Different Media for your Journal
Photos, sketches, diagrams, and so on can all be a part of journaling. You can gather quotes and items that inspire you, create photo essays of important events in your life, brainstorm and more. Your journal can be as unique as you are.
If you start a blog, WordPress offers themes for those who want to keep a plog, that is, a photo log, or vlog, that is, a video log.
If you draw, use different media, such as pen, pencil, crayon, pastels and more.
If you are trying to figure out complicated things, try charts, diagrams or a mind map. Write down things you really need to remember at the back of your journal or in a special section so you always have it to hand. This might be as simple as your user names and coded passwords for the sites you use most often.
Create a Collage
Get some magazines or newspapers and cut out words, phrases, paragraphs or even articles that relate to your situation or emotions at that particular point. Add in pictures that you find that could demonstrate how you are feeling or want to feel.
You can annotate it to make it truly personal. Leave a blank page so that you can revisit and review at a later time and add in additional journaling if you wish. Scrapbooking is also a popular pastime for self-expression without a lot of writing.
These days adult coloring books are as well. Many of them are based on themes or art forms such as Celtic art or Buddhist Mandalas (representations of the universe). Draw your own or color them in and write about your feelings.
Use a handy free tool like Dictation.io online to record your thoughts. It doesn’t need to be trained for hours like other forms of software. Just make sure no one is within hearing distance of you if you are recording anything private. Remember to use the on and off button, and copy and paste your work into a file to save it if you wish to edit it.
Sometimes we can get intimidated by a new page in our journal. Using a simple prompt such as a word or question can help break the “blank page syndrome” and inspire you to unburden yourself onto the empty page in front of you.
It’s important that you don’t feel that you have to write a lot or even in full sentences. The journal and act of journaling has to relate to your needs at that moment in time and this will vary day to day. A gratitude journal can help you get started. “I am grateful for”….. is an easy prompt that can transform your entire mood.
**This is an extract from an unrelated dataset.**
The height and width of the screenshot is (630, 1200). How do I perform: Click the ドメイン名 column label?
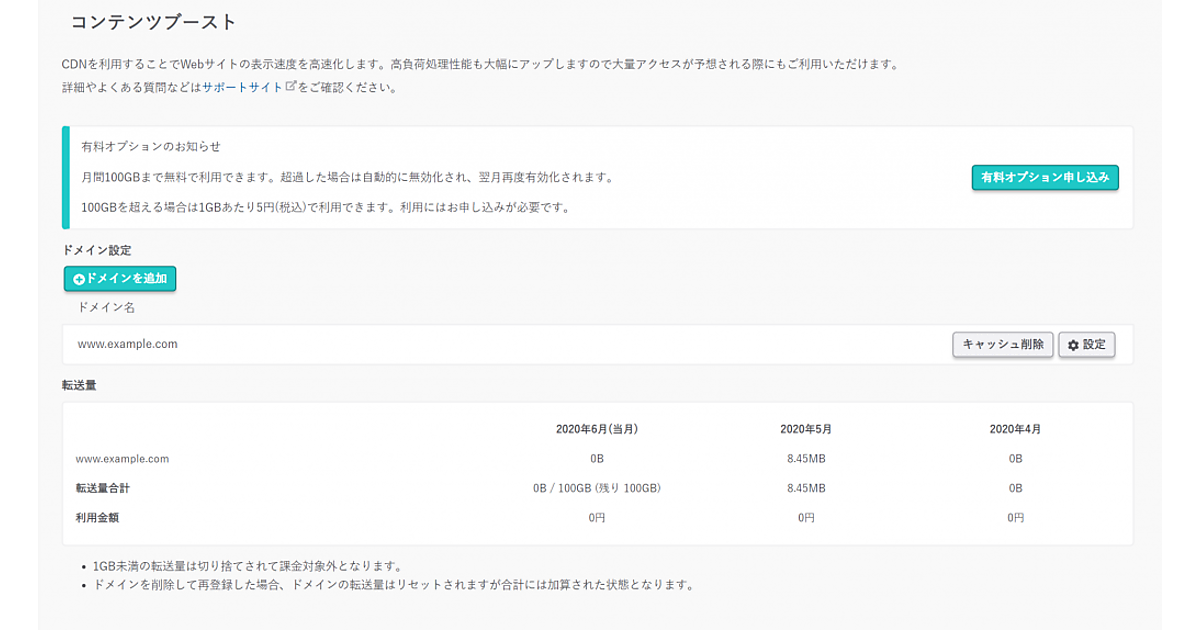[x=106, y=307]
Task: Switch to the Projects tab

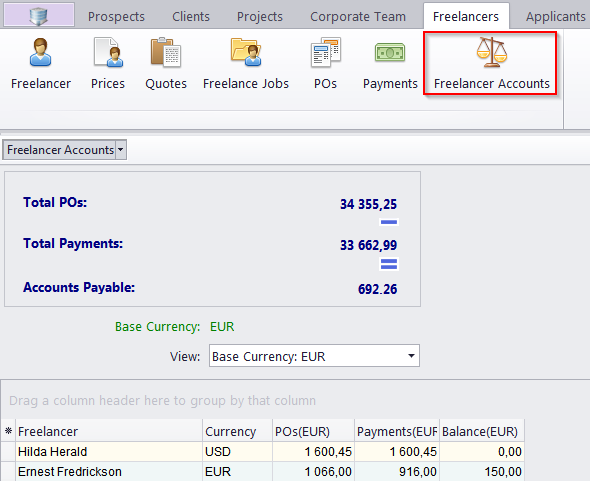Action: [260, 17]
Journaling is fun, interesting, and can be an invaluable tool no matter how you wish to use it and what you want to accomplish. Write in it every day, once a week, whenever it suits you and don’t stress over it if your work isn’t a masterpiece. Your journal is a personal document designed to help you learn, grow, remember, improve, achieve goals and more. It’s a living document, so there is no right or wrong way to create or use it as long as you find it of value in moving forward to become your best self and live your best life.